I don’t blame the man for being shaken. Within the same week, on the same exact stretch of road, I had nearly hit a deer that was bolting across a clearing on a direct collision course with my car. Had he not veered as I stomped on my brakes, I would have been in the same shape as this poor guy, or worse. It took me and my husband a while to calm down after that narrow escape, and we hadn’t even made contact. I have been in a few too many car accidents, and I recognized the shape he was in. Was he my problem? No, but I was not going to leave him at that point, at least not until the police showed up to take over. One thing that everyone can do in situations like this, that I hope they will do, is to take care of others when they are vulnerable and in need of help.
The deer population in our area is on the rise, and over-development of once-huge tracts of wooded area has forced them out into the suburbs, streets and parks. When I was a child in this area, I think I may have spotted a deer once or twice a year, and only when I was in the woods. Now, I rarely have a day when I don’t see one, if not many. And not from a distance, in the woods, but a few feet away in my own yard, crossing the streets as I drive to work, or grazing on the sides of the highways, only a few feet from the rushing cars.
People are of two minds about the increase in our communion with deer: They either think they are beautiful and feel sorry for how much we’ve encroached on their habitat, or they are angry that they are plentiful enough to pose danger in the form of Lyme disease via ticks, or physical harm or even death via car crashes. I understand both viewpoints very well. One thing is for certain, and that is deer are anxious, unpredictable creatures prone to surprising burst of activity and hair-raising, unannounced changes in course.
If you like deer, and tend to argue in their favor, all you can see is their impressive size, and make excuses for any of their undesirable behavior, as it affects humans. They are beautiful, and I do respect that their nature makes them behave in ways that may be incomprehensible to me, but which are completely reasonable and admirable to the deer themselves, and to their supporters.

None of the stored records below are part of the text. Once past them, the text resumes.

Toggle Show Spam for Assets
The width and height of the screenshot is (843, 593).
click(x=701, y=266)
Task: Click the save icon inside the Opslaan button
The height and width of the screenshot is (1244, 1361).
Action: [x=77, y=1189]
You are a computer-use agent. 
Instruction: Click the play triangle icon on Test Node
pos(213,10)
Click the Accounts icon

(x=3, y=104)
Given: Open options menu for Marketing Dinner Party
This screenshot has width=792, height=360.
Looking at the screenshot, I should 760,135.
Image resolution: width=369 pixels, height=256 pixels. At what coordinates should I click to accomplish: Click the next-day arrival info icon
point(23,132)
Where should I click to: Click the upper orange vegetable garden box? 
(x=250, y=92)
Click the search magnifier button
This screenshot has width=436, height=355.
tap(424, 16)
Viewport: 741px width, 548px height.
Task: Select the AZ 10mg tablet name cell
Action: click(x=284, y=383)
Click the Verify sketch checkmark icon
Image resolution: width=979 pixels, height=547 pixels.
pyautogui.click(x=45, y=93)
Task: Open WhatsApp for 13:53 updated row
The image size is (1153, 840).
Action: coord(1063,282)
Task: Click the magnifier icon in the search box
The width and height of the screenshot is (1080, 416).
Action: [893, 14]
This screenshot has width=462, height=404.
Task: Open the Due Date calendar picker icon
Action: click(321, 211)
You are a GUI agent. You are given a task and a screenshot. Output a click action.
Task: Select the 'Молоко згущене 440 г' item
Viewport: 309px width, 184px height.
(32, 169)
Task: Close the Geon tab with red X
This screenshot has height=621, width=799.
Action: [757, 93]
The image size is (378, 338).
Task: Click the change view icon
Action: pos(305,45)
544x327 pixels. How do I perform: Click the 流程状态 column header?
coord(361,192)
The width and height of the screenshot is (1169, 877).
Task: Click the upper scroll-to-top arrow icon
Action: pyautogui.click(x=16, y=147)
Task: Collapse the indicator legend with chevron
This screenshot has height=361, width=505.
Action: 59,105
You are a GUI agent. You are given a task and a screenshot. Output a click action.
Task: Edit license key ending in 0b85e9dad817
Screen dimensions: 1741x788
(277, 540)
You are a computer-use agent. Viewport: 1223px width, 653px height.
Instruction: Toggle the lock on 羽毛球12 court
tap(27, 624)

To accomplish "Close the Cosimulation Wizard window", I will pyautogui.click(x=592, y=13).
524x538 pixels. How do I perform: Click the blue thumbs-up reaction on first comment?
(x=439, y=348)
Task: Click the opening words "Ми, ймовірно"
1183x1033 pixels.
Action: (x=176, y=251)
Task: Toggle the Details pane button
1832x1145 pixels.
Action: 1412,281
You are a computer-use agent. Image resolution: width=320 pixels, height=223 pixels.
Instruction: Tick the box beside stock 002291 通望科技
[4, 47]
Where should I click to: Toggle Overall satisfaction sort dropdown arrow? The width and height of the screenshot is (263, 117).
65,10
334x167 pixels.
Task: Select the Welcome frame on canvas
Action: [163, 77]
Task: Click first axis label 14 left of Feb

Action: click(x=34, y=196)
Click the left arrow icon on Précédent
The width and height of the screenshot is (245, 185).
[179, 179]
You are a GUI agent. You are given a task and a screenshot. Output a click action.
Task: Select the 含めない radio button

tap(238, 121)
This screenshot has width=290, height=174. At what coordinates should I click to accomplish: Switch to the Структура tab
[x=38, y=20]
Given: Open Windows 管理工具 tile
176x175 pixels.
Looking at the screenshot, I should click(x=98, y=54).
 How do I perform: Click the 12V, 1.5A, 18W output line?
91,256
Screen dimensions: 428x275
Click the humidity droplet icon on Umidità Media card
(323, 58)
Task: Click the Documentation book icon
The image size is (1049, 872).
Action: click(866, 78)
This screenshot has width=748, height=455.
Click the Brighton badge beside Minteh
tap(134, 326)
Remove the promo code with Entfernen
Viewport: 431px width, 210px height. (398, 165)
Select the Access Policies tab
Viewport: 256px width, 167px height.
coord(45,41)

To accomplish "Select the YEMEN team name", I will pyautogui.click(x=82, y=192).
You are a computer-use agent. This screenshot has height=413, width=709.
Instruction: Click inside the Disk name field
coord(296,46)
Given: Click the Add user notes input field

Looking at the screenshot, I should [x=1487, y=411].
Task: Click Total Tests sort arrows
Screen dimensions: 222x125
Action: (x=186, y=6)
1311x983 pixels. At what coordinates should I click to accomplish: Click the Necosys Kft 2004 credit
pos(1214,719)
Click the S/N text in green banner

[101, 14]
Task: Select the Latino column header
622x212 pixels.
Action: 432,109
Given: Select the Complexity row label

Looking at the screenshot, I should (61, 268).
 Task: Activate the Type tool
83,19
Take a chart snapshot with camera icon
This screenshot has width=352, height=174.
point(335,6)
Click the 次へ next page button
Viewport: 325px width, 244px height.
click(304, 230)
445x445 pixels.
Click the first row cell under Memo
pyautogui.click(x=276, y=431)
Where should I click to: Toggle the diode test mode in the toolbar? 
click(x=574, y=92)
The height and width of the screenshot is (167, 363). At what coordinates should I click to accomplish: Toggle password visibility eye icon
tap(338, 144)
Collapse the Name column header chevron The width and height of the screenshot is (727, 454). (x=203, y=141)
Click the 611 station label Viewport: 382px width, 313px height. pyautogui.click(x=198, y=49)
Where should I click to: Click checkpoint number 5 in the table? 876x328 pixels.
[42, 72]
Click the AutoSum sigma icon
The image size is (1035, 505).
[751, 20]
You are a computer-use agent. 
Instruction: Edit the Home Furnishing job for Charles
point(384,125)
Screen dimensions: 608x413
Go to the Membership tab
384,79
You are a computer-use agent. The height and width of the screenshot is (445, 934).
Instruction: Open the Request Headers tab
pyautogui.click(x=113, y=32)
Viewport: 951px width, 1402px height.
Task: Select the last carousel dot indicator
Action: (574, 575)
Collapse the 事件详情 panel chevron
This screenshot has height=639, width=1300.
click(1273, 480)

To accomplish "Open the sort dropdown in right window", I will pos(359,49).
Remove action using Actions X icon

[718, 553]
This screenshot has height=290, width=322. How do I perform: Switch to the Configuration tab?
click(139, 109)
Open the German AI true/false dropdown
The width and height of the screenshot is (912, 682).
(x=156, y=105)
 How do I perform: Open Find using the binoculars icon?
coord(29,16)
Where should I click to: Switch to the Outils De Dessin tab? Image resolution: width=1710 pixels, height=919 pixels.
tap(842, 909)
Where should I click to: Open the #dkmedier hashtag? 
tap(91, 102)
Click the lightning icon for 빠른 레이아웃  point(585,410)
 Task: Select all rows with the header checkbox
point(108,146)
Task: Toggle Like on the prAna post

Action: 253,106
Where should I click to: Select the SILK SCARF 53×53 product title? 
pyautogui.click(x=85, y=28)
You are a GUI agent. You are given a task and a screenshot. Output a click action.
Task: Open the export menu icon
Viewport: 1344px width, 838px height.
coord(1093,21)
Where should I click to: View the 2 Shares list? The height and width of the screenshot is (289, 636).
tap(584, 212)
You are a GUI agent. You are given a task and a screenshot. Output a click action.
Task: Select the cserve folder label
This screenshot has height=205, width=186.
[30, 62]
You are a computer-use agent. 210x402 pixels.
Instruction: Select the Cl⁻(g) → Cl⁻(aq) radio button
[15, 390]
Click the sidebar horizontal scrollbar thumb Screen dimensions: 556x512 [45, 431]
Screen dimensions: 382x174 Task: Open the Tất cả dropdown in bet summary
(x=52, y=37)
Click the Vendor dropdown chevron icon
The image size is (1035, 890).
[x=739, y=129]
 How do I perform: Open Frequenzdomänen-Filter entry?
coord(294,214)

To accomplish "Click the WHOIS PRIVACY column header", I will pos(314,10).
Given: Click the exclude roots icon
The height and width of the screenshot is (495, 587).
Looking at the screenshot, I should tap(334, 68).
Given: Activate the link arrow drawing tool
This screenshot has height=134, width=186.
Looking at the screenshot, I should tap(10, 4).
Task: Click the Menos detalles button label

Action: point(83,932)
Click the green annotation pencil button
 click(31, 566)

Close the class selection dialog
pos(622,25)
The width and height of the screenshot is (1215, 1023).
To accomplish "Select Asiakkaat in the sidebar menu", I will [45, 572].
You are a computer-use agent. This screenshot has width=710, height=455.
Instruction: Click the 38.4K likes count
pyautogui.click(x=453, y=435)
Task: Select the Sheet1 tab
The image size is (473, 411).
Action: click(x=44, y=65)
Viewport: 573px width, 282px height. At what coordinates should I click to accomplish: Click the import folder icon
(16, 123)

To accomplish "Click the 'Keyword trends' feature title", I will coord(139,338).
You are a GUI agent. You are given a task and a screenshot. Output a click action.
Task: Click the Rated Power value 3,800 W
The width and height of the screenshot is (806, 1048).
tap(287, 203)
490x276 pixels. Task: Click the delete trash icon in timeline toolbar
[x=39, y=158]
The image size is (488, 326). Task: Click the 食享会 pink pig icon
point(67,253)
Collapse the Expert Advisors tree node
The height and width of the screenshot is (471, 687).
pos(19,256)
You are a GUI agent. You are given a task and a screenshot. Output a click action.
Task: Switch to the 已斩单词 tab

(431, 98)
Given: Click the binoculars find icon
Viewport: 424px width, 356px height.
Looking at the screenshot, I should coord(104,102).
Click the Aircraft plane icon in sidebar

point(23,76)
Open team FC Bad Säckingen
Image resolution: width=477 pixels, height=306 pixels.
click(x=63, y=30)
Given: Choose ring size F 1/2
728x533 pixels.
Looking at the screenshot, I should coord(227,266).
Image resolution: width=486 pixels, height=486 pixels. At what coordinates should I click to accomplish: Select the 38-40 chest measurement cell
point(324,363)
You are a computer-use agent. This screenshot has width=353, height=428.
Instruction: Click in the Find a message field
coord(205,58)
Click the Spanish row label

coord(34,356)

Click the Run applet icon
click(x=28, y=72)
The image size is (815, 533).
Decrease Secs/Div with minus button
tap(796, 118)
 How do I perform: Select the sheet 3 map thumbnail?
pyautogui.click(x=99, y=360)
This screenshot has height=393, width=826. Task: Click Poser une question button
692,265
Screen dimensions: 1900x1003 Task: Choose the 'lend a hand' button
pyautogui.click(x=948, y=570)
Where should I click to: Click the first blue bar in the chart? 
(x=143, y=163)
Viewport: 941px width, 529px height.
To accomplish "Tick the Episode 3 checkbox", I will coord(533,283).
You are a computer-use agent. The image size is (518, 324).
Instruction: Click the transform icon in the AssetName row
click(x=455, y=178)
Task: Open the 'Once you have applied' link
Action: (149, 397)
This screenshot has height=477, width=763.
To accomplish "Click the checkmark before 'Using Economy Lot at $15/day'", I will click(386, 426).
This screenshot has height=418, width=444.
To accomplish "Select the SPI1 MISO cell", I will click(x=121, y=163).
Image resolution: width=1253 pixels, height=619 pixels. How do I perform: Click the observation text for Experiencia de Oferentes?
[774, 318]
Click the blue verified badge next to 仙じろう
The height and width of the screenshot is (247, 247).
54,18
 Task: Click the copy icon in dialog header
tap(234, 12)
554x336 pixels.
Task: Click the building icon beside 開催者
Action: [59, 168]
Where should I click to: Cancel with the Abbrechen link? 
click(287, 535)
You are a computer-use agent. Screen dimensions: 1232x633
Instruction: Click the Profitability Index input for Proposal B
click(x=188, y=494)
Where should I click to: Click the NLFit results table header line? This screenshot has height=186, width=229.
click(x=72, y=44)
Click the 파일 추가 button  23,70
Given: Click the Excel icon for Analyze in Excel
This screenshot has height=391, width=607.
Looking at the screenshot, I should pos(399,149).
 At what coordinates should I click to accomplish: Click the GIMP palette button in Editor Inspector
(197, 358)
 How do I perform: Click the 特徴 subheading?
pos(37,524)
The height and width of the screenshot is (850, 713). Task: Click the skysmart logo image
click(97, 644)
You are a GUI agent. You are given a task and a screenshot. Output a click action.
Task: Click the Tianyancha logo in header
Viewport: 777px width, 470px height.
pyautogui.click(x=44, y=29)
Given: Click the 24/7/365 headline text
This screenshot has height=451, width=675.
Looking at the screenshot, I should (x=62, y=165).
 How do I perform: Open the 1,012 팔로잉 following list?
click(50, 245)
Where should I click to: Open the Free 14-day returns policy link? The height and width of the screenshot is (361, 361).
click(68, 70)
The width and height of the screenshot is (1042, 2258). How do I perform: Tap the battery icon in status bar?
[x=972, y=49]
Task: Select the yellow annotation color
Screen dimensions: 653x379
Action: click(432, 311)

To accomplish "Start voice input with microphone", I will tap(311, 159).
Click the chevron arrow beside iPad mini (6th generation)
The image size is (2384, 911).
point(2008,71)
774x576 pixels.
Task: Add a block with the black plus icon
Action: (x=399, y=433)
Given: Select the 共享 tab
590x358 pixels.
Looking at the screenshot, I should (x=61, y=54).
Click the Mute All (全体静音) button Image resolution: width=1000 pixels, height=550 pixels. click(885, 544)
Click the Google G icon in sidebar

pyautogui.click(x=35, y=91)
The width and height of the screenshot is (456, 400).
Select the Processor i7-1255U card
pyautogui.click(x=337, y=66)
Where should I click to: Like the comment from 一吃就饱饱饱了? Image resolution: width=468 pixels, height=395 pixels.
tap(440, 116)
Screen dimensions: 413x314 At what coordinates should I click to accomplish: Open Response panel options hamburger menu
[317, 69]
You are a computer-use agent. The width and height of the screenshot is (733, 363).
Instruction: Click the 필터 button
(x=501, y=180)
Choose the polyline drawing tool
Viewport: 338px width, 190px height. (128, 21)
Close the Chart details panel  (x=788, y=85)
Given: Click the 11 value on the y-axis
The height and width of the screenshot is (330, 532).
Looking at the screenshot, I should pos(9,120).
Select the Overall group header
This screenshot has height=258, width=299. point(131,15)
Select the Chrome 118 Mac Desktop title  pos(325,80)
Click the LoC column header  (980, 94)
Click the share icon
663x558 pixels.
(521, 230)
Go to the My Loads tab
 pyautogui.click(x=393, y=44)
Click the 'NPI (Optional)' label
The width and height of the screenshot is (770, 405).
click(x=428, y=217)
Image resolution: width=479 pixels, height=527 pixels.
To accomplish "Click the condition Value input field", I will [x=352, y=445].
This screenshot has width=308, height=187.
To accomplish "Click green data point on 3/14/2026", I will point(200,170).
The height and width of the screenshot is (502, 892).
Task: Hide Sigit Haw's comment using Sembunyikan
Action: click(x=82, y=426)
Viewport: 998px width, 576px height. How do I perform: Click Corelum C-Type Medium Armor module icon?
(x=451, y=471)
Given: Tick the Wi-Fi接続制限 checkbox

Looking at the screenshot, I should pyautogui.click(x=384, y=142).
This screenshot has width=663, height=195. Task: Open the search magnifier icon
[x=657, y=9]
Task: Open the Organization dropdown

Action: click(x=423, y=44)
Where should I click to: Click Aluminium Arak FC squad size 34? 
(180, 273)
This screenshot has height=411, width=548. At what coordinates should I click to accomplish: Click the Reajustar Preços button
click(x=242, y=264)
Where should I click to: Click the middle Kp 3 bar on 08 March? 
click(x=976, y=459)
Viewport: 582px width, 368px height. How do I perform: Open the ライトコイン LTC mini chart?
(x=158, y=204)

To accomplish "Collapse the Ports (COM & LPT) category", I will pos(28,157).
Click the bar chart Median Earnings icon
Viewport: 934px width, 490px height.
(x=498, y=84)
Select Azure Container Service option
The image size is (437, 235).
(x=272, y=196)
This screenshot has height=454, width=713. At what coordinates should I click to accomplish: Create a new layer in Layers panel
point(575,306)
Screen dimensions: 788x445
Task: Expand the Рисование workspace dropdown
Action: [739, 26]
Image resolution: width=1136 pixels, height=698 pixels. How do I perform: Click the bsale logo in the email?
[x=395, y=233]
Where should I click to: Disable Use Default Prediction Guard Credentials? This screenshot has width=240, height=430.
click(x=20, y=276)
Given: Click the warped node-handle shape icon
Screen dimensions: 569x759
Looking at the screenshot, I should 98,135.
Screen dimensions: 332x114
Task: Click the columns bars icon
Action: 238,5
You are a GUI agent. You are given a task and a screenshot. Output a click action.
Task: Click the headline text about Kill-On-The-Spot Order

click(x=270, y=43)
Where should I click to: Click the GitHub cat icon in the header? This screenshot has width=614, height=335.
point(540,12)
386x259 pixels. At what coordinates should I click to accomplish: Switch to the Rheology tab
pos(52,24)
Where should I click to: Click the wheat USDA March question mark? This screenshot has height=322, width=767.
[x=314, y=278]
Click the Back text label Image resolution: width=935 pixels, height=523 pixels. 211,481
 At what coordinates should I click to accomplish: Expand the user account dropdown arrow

However, their seemingly irrational and unpredictable behavior can make them dangerous. The danger is obvious to the individual with the smashed car, and the child with Lyme disease from a deer tick bite. The problem is that the danger also has a ripple effect. One bizarre dash across the highway by a wreckless deer causes a car crash, a near-miss of a human almost being hit by another car, the potential of other cars crashing into one another in the immediate aftermath of the accident, and so on.
Humans depend on a certain amount of factors to remain constant in order for safe car travel to be possible. There are laws and social conventions which make the potential chaos of traffic become a well-oiled machine (most of the time). It is frightening to know that this one rogue deer, this one unpredictable and wild creature, could make moves that can affect so many, without the will or the ability to consider the ramifications of its actions in the moment, and in the future. But what can be done to guard against the negative effect of a deer running chaotically into the river of traffic? One thing we can do is try to support one another, try to minimize the damage done. Help out someone who is adversely affected by the deer, even if it isn’t affecting you directly. We can fight back by using all of the tools at our command to keep the deer population at bay, and minimize the potential damage that a wild-eyed, unpredictable deer can inflict. We can co-exist as we drive by and see them grazing on the side of the road – but never take your eyes off of them, and protect yourself as best as you can.